[Records for locating displayed items]
* Begin *
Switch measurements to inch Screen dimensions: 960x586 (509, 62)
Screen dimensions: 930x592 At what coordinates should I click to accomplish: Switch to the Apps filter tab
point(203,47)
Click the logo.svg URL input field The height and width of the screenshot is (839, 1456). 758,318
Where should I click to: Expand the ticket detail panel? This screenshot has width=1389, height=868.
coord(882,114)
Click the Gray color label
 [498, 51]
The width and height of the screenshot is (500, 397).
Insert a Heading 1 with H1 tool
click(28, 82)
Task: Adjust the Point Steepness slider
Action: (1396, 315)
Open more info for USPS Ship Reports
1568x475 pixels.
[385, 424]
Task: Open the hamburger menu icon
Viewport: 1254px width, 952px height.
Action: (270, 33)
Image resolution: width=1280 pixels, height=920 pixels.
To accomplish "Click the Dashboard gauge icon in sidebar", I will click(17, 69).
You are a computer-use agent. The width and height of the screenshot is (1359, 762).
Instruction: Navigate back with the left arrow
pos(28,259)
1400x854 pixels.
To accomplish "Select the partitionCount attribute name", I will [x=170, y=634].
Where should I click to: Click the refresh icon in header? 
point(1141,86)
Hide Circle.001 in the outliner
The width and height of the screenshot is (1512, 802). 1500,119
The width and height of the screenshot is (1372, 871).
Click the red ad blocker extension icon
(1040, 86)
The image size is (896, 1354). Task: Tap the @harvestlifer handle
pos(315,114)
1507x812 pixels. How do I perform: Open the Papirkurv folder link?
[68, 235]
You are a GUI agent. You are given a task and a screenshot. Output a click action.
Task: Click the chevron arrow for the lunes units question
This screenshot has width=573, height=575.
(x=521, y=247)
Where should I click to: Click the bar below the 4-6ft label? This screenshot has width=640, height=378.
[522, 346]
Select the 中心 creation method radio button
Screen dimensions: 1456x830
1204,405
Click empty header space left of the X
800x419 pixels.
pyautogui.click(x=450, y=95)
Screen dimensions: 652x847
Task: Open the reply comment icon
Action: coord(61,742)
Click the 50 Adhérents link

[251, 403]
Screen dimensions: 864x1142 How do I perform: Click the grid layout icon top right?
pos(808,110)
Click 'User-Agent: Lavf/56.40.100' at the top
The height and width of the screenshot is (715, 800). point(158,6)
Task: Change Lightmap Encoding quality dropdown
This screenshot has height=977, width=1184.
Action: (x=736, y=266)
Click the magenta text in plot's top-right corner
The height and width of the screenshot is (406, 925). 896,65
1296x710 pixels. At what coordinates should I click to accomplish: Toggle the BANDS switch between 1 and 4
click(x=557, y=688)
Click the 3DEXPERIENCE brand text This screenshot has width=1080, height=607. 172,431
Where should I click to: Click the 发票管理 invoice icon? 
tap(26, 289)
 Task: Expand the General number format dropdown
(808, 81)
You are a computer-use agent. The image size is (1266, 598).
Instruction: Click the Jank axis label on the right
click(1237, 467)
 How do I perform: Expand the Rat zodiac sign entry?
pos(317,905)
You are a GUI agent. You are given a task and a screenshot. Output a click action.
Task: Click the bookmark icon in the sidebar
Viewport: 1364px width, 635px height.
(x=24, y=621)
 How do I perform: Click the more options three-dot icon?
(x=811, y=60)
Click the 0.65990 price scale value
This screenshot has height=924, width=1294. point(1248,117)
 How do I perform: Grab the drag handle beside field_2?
* End *
From the records above, copy without any change the stretch from the line containing "Hide Circle.001 in the outliner" through the line containing "(x=521, y=247)".

Hide Circle.001 in the outliner
The width and height of the screenshot is (1512, 802). 1500,119
The width and height of the screenshot is (1372, 871).
Click the red ad blocker extension icon
(1040, 86)
The image size is (896, 1354). Task: Tap the @harvestlifer handle
pos(315,114)
1507x812 pixels. How do I perform: Open the Papirkurv folder link?
[68, 235]
You are a GUI agent. You are given a task and a screenshot. Output a click action.
Task: Click the chevron arrow for the lunes units question
This screenshot has width=573, height=575.
(x=521, y=247)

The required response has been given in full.